Report every line of the records below that contains the word "each".

(Data provided)

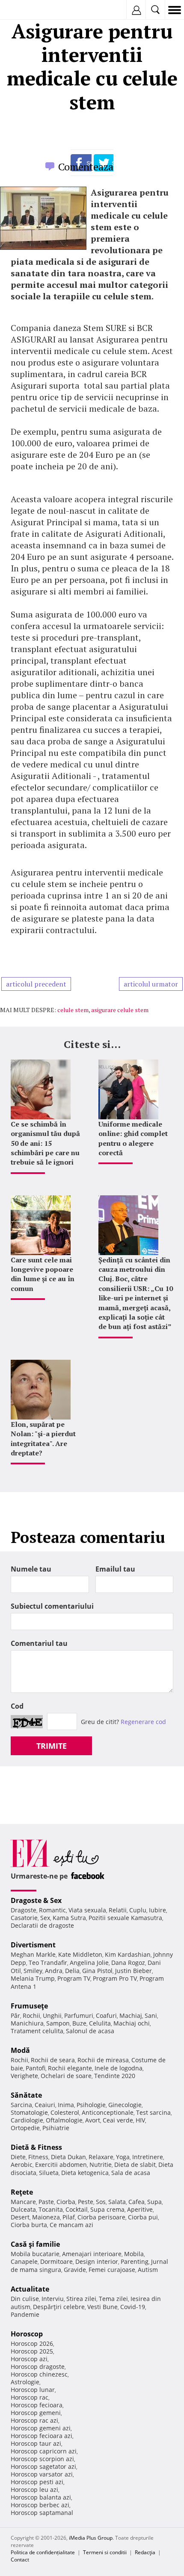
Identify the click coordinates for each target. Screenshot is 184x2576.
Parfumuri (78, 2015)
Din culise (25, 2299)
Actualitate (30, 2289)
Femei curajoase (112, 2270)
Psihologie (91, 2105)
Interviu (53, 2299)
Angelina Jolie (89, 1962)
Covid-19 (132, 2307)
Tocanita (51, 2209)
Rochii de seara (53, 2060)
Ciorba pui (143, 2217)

(End Data provided)
(Data provided)

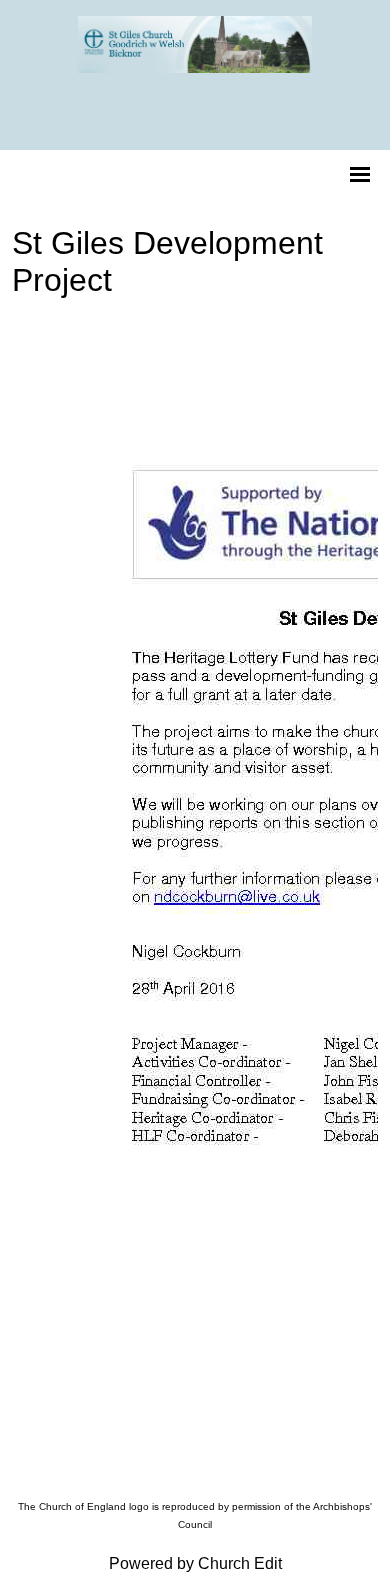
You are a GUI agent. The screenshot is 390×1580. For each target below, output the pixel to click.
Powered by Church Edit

(End Data provided)

— Solution below —
Identify the click coordinates for each target. Screenshot is 184x2576.
You are a GUI agent. The screenshot is 390×1580. For each target below, output the pixel to click.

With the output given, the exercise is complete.